STATEMENT BY BRADLEY B. ROBERTS_PLP VERY DISAPPOINTED IN FNM SPOKESMAN ON CRIME, MARVIN DAMES
Press Statement
By
Bradley B Roberts
National Chair Progressive Liberal
3rd December 2016
PLP very disappointed in FNM spokesman on crime, Marvin Dames
Clearly Marvin Dames has emerged as the opposition spokesperson on crime when one reviews the various statements he has made about crime.
BUT WHAT HAVE WE HEARD? TO DATE, WE HAVE NOT HEARD ONE NEW IDEA, NO NOT ONE. IN FACT, HIS SO CALLED RECOMMENDATIONS ARE EITHER ALREADY EXISTING GOVERNMENT POLICY AND SETTLED LAW OR ARE MERE REITITIONS OF INITIATIVES PRONOUNCED BY POLICE COMMISSIONER GREENSLADE IN THE POLICE FORCE’S ANTI-CRIME PLAN.
Mr. Dame’s leader, Dr. Hubert Minnis, is prancing up and down in the media complaining about how the government needs to produce a crime plan and lamenting about how the government is not serious about crime. On the eve of the 2017 general election, Dr. Minnis now has his “in house crime expert” to deliver the plan he keeps complaining about and the best Minnis’ ‘in house crime expert’ could muster is to repeat the anti-crime policies of the PLP government and the crime plan of his former colleague who beat him out for the top job at the Royal Bahamas Police Force.
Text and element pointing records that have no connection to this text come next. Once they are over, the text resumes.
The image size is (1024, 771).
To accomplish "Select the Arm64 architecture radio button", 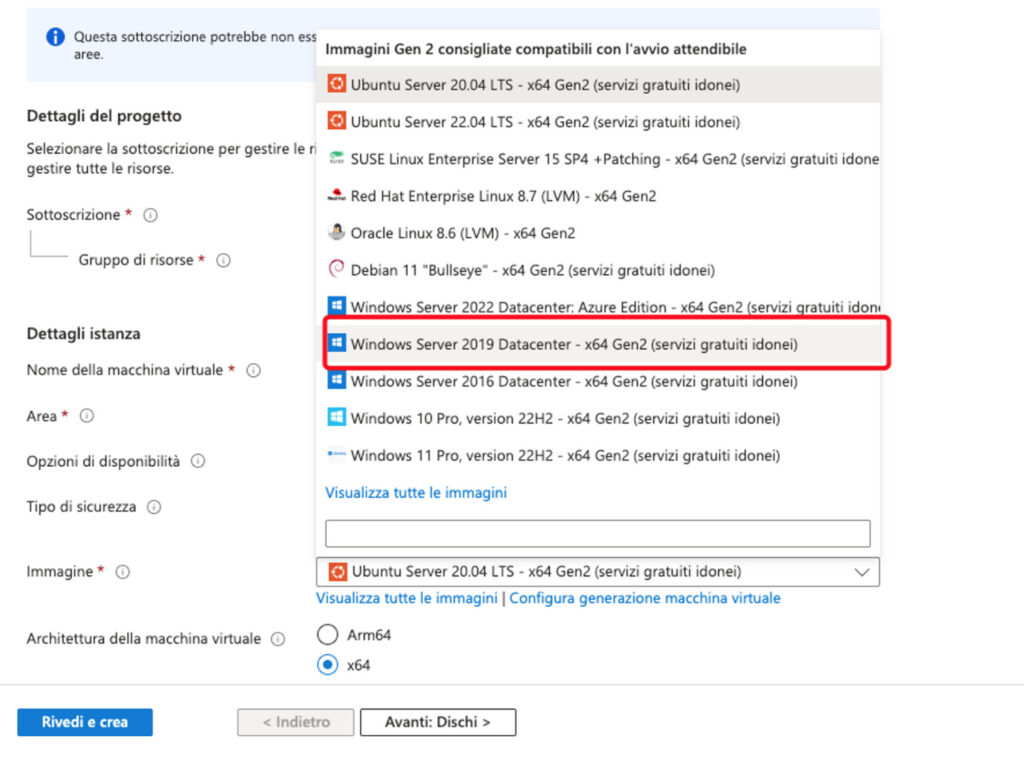I will tap(327, 635).
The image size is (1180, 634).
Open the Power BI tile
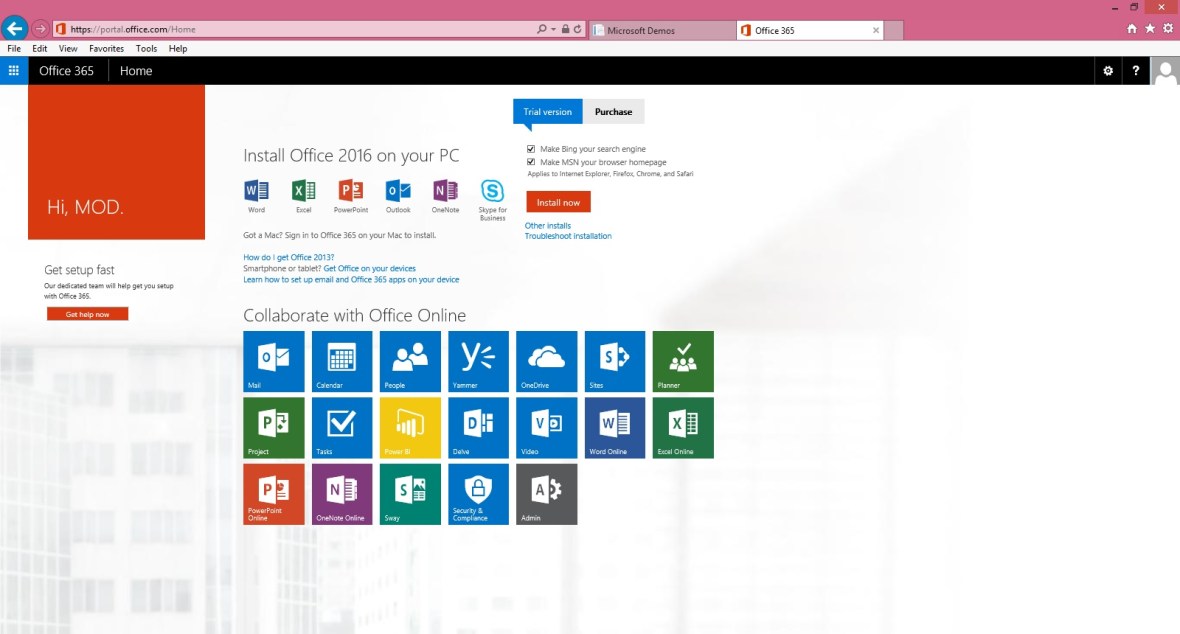[410, 427]
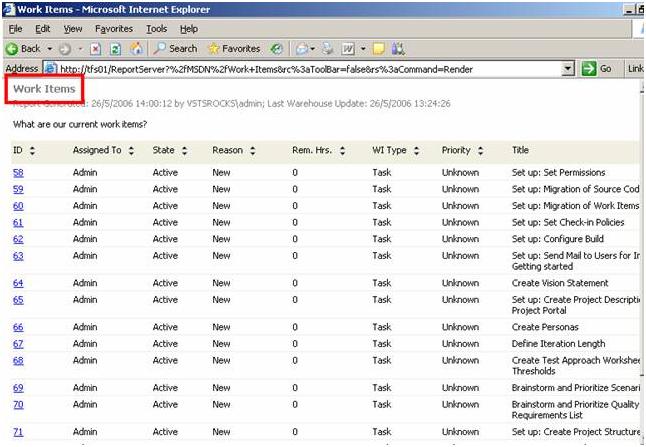The image size is (646, 447).
Task: Open the Tools menu
Action: coord(156,29)
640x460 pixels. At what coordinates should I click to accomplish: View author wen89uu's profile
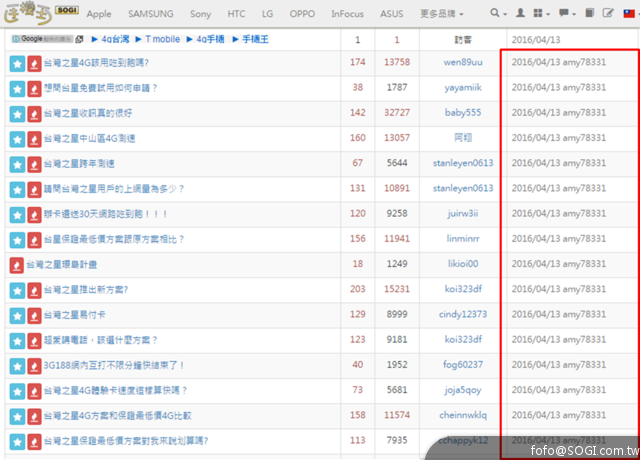462,62
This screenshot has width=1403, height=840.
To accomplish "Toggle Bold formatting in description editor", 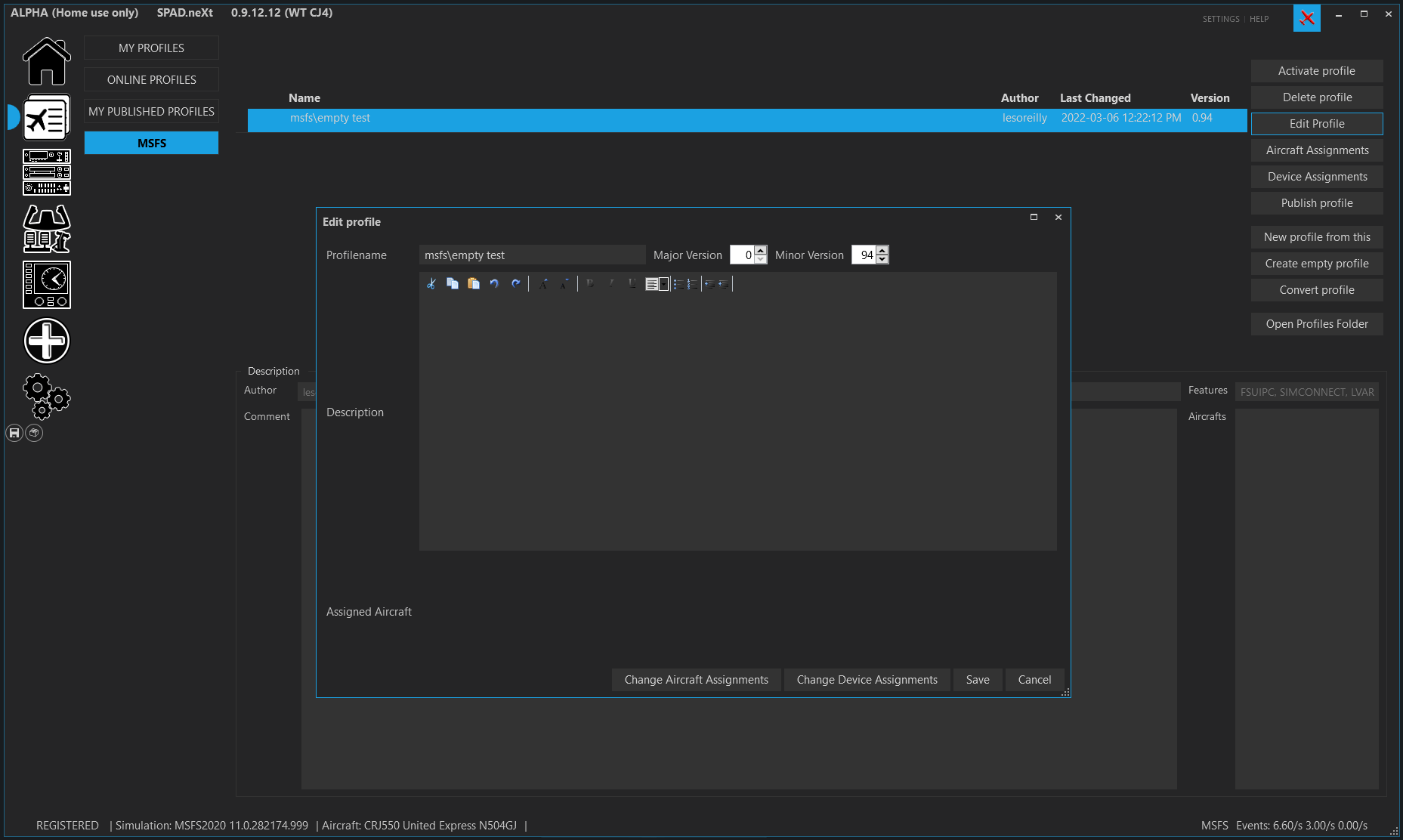I will (x=590, y=284).
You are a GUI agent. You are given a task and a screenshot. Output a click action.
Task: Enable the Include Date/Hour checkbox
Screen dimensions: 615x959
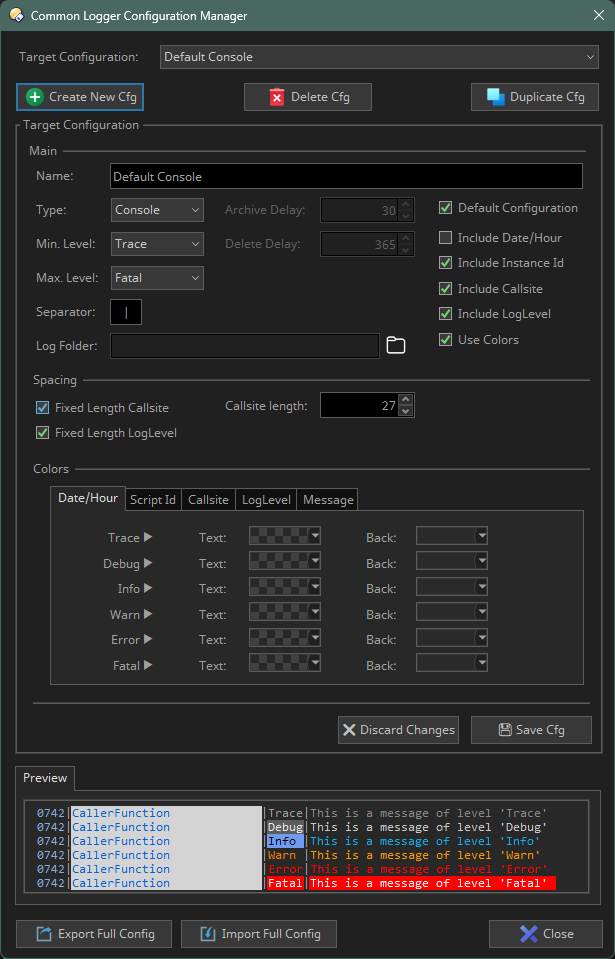tap(446, 238)
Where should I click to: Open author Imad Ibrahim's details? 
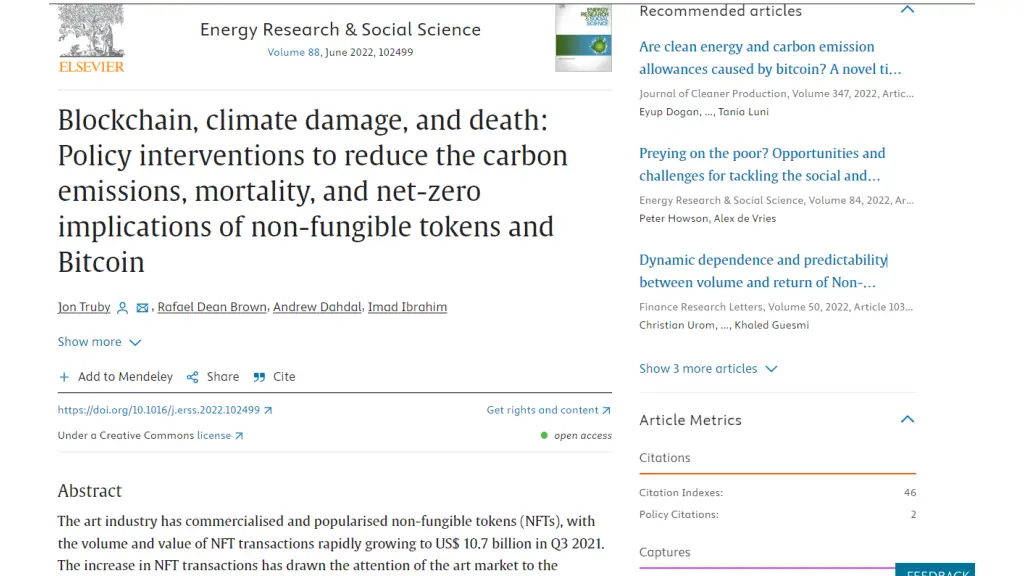coord(408,307)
THE BAHAMIAN PEOPLE THOUGHT MINNIS COULD DO BETTER THAN THIS.
Instead of rolling up his sleeves and working with Commissioner Greenslade as the consummate goal oriented team player and public servant, Dames left the police force in a huff for more money in the private sector only to return to offer nothing to the national dialogue on crime. His appointment by Dr. Minnis is a best dubious and questionable.
Perhaps former Prime Minister the Rt. Hon. Hubert Ingraham did in fact make the correct choice in selecting Greenslade over Dames in light of the report received from Canada after their training. This decision was made notwithstanding political partisan pressure and support for Dames which could not overcome the veracity of the Canada assessment.
We also remind all that this was one decision that Ingraham did not rush.
My advice to Dames, Minnis and the FNM is to support the existing anti-crime initiatives in the public interest. Urban Renewal 2.0, the Citizens Security and Justice Program, Sandy Bottom, Swift Justice Initiative, prison reform, the youth tracking system and saturation patrols are just some of the meaningful anti-crime strategies that Dames and the FNM can throw their full public support behind because these initiatives have proven beneficial in building a safer Bahamas.
In closing I invite Mr. Dames to join me in a public show of bipartisanship and political maturity in calling for the re-establishment of the National Youth Restorative Program in partnership with Y.E.A.S.T. and the Roman Catholic Church. This too is yet another program that will prove to be beneficial in building a safer Bahamas.